> Short exercise A
Quote the stretch of the long-exposure photography tips from "Admittedly star trail" through "hours on end.".
> Short exercise B
In the long-exposure photography tips, at what exposure length does the blurring of foliage start to become an issue?
> Short exercise C
Summarize the long-exposure photography tips in two sentences.

Some ideas and tips  for capturing long exposures of traffic:

  • Look for a high vantage point that will allow you to look down on the passing traffic (see the first photo below as an example)
  • Timing is key. Try to base your timing around peak hour traffic to get a consistent flow of traffic at all times. There’s nothing worse than standing around in the dark waiting for cars to come by. Instead if you’re shooting at peak hour you’ll never have any issues with waiting for cars to come through
  • If you can’t get a high vantage point, try get close to the action. Sometimes I find setting the tripod on the corner of a busy intersection and zooming in a little will create a sense that your camera is only centimeters away from the action

  • Experiment with varying exposures from long exposures so the traffic creates red and white lines to shorter exposures where you can almost make out the detail of the passing cars. Melbourne is quite iconic for its yellow taxi’s and trams. In the two images in the bottom left hand corner below I wanted to capture the movement of these in a long exposure but to avoid blurring them out completely I opted for a shorter long exposure
  • Aim to take your traffic long exposure photographs around sunset, sunrise or blue hour. Your aim is to photograph the tail or front lights of passing cars and it’s only obvious that this will be more around time when light is limited and cars will need their lights on. The bonus of this is that your camera will be able to obtain a long exposure without the need for neutral density filters and you will get some beautiful colour in the sky. My first traffic long exposure photo taken above was taken late at night so the sky is lost and a dull black. If i was to of shot this on sunset or blue hour I would of had a lovely sky against the traffic streaks. It’s little things like this that can make a photo
  • When scouting locations suitable for long exposures of passing traffic I’ll try to base it around major entry/exit points of a city. For the top two photographs below, both are major entry and exit points to Melbourne. It was important that I timed the photos for peak hour to ensure there was a steady flow of traffic to capture
Traffic Long Exposures
Traffic Long Exposures

Waterfall Long Exposures

A while ago I put together an article that touches on what settings to use for waterfall photography. The article looks at how to shoot long exposures in daylight for waterfalls, demonstrates the effect shutter speed can have for waterfall photography and other little tips. That aside let’s look at some ideas for waterfall long exposure photography:

  • It doesn’t have to be just about big waterfalls. Sometimes streams that come further down from the main waterfall can create great composition points for you photo. Take the second photo on the top row for example, the main waterfall is a lot further up stream but the two rocks created a nice composition point for my photo
  • Look for little swirls of foam or water coming off the waterfall or further down stream. When shooting waterfalls I’ll try to keep an eye out for little pockets of water doing interesting things. Try to study them for a few seconds and imagine how they will look if you were to use a 3-5 second long exposure. To give you an idea what I mean, check out the bottom two photos on the third row where little lines of spray were flowing down off the waterfall and created an interesting effect in the long exposure. This adds a nice touch to your composition and makes it stand out a bit more from the rest
  • Get side on to the waterfall. Most people will generally shoot a waterfall looking directly front on. Why not try something different and go to the side? Just be warned though your lens will quickly accumulate spray from the waterfall if you’re not careful. It’s a matter of quickly planting the tripod, looking through and lining things up, firing the shot and moving the camera out of the spray. Rinse and repeat until you get a shot you’re happy with
  • Long exposures are great but make sure it’s not too long. Photographing long exposures of waterfalls looks great with its blurred water but be mindful that over-doing the exposure time can introduce blur to other parts of the image where you may not want it. One example of this is the blur a long exposure can introduce to the foliage area of a photo. Instead of the foliage appearing sharp and crisp, it instead looks blurry and dull. Try to be mindful that 5 second and onward exposures is where this starts to become an issue
Waterfall Long Exposure Ideas
Waterfall Long Exposure Ideas

Star Trail Long Exposures

Admittedly star trail photography is something I’m still very much learning about but here’s some things that I’ve learnt from my experience of standing out in the cold for hours on end.

> Data section
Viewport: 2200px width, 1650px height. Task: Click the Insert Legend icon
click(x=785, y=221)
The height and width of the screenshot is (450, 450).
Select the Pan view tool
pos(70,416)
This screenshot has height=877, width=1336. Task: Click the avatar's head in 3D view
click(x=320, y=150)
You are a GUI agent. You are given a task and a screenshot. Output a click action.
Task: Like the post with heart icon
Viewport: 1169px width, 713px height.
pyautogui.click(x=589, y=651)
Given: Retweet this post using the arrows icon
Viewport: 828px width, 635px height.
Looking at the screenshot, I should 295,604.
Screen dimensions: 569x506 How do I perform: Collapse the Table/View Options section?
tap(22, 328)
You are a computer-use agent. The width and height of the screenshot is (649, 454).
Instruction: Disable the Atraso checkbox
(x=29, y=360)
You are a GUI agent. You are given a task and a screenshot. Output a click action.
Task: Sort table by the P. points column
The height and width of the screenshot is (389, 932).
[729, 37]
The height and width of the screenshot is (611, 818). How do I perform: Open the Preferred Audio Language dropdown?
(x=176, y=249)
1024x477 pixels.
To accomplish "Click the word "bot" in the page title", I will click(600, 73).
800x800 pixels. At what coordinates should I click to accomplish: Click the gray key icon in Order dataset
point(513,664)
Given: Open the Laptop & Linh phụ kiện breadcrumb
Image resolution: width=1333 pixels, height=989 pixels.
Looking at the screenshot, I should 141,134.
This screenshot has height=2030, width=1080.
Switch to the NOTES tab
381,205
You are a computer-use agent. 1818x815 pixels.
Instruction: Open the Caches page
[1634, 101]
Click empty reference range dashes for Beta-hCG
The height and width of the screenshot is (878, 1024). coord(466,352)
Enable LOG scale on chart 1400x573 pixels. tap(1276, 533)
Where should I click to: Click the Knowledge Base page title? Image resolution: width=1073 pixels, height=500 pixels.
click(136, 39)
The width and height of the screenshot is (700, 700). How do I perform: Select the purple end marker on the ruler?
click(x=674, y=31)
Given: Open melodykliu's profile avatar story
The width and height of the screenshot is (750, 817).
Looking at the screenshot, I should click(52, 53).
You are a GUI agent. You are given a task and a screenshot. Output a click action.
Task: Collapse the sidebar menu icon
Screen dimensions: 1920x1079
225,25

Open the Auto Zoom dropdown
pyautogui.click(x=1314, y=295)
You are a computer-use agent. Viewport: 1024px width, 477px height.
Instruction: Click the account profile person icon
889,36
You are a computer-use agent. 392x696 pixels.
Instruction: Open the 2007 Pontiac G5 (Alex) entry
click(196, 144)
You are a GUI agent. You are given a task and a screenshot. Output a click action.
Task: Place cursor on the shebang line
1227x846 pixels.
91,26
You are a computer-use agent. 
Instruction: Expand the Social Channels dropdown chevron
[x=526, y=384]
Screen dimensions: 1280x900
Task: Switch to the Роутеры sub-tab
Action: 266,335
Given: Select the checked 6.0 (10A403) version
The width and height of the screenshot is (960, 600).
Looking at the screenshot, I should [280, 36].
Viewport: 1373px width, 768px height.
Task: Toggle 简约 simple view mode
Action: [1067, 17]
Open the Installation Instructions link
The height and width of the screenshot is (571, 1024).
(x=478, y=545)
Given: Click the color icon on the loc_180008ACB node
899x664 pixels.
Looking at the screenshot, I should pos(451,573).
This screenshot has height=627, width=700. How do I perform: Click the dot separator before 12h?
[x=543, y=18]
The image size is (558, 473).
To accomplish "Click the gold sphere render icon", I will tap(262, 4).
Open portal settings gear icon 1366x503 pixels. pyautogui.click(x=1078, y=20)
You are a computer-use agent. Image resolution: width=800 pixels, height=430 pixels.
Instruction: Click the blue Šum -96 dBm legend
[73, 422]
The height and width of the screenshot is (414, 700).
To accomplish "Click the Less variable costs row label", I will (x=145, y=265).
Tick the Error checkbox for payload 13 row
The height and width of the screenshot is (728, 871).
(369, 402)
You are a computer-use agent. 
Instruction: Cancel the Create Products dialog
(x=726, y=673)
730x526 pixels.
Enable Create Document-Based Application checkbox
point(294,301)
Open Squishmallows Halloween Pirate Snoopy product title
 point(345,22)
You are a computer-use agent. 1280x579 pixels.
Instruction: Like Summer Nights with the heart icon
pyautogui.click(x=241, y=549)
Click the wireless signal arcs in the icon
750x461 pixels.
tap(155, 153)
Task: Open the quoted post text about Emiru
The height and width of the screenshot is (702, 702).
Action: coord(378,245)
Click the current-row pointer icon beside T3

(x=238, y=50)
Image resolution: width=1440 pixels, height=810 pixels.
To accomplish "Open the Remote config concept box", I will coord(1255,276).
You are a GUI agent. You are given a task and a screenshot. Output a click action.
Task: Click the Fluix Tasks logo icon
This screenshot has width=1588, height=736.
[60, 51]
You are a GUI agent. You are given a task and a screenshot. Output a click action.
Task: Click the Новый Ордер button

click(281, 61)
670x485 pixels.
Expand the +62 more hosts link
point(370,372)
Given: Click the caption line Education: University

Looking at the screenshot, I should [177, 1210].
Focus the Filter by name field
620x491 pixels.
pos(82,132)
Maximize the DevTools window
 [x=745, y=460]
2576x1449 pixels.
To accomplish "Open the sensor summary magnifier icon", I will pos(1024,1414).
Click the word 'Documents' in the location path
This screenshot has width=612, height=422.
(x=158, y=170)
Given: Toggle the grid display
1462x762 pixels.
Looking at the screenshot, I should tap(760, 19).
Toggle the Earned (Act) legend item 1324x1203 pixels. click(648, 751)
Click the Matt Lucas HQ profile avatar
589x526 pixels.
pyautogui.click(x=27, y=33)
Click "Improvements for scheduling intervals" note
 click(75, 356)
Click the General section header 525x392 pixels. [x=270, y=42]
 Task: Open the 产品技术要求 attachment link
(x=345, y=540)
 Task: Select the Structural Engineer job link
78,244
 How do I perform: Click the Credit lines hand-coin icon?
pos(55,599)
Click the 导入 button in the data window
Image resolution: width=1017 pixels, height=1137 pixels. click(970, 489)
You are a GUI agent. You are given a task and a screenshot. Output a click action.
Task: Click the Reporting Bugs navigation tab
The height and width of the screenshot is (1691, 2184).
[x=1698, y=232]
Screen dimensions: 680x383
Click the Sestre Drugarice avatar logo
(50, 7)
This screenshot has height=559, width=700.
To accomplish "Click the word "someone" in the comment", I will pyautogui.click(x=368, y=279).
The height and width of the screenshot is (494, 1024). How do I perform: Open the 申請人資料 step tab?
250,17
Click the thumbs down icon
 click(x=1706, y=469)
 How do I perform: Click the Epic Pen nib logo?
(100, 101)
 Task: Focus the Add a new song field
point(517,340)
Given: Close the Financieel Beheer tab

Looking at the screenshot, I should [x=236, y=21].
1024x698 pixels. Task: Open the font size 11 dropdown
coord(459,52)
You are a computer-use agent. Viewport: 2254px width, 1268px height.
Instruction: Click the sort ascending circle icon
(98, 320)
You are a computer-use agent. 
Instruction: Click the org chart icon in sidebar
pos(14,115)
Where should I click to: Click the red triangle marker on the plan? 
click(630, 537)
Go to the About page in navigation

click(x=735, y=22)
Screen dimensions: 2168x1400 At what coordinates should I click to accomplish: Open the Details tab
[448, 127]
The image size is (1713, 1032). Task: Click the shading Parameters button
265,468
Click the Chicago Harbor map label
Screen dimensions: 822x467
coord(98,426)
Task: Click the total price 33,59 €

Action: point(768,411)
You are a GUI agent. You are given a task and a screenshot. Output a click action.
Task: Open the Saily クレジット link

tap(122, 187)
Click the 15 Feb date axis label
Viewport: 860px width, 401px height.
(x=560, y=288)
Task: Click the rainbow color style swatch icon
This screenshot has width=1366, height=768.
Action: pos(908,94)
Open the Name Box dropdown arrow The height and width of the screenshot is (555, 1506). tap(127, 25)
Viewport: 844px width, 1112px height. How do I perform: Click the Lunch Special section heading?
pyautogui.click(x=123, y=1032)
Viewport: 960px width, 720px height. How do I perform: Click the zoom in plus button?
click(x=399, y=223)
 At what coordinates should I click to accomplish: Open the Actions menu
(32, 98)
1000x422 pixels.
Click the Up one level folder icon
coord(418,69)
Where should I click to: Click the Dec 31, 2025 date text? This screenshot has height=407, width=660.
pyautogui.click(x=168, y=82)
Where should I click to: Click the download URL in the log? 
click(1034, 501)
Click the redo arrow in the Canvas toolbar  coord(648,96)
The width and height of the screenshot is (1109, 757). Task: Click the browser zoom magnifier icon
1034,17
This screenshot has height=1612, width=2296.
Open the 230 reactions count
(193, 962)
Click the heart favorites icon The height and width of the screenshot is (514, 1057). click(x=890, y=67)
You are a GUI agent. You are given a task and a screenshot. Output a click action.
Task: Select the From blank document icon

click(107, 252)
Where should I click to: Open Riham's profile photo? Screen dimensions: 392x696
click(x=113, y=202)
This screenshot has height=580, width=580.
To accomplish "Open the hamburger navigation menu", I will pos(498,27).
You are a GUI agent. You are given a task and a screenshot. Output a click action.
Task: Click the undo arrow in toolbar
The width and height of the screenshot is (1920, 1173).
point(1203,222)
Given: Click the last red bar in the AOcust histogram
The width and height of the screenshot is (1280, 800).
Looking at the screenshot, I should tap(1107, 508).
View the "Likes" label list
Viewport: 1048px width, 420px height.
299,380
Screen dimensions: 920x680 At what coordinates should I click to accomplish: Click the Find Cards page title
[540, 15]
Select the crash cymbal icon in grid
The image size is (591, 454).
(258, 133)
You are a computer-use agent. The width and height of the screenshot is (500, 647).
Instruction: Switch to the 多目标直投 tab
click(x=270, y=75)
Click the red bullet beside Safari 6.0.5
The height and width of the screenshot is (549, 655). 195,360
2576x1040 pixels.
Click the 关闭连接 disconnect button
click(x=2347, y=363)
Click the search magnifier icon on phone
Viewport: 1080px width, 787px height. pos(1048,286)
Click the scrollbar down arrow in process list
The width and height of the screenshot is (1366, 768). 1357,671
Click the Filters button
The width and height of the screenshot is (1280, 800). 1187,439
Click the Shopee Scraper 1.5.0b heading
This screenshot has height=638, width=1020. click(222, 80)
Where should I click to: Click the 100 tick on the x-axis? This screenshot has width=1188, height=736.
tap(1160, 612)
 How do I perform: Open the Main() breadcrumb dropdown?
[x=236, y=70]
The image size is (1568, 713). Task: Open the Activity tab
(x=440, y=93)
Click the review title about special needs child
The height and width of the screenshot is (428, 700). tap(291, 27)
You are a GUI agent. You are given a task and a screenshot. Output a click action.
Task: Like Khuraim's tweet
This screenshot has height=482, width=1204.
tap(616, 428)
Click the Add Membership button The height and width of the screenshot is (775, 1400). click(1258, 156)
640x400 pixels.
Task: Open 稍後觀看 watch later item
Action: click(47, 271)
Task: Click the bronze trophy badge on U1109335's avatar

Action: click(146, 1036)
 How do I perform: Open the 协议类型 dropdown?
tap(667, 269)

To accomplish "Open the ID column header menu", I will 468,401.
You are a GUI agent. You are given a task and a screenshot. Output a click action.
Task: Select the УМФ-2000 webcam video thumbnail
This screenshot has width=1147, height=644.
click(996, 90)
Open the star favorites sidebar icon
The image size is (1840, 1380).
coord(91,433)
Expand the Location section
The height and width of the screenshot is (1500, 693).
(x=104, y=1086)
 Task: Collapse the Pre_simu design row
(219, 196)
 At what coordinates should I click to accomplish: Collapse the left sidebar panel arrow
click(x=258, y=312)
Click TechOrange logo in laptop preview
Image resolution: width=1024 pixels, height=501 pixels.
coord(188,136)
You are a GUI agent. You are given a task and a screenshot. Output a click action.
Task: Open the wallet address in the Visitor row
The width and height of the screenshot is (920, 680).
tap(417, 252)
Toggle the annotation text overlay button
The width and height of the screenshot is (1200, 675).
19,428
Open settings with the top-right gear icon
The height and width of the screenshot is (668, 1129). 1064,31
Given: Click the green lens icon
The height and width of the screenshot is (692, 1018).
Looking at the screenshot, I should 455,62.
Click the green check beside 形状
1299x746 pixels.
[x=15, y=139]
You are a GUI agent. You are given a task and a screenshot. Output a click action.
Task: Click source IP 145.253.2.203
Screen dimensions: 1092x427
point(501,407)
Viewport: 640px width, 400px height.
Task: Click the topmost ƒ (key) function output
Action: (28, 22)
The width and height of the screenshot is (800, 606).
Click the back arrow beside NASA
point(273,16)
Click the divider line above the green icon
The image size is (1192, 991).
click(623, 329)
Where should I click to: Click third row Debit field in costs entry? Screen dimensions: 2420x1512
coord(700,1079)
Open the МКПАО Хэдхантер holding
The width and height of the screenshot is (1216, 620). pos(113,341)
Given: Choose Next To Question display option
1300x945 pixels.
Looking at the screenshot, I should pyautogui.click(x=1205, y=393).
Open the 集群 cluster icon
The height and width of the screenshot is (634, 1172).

> Task response A
Admittedly star trail photography is something I’m still very much learning about but here’s some things that I’ve learnt from my experience of standing out in the cold for hours on end.

> Task response B
At exposures of 5 seconds and longer.

> Task response C
For traffic long exposures, the tips advise finding a high vantage point or getting close to the action, shooting at peak hour near major city entry and exit points, and working around sunset, sunrise or blue hour so car lights show without neutral density filters. For waterfalls, they suggest using downstream rocks and swirls of foam or spray as composition points, shooting from the side while keeping the lens out of the spray, and not letting exposures run so long that foliage blurs.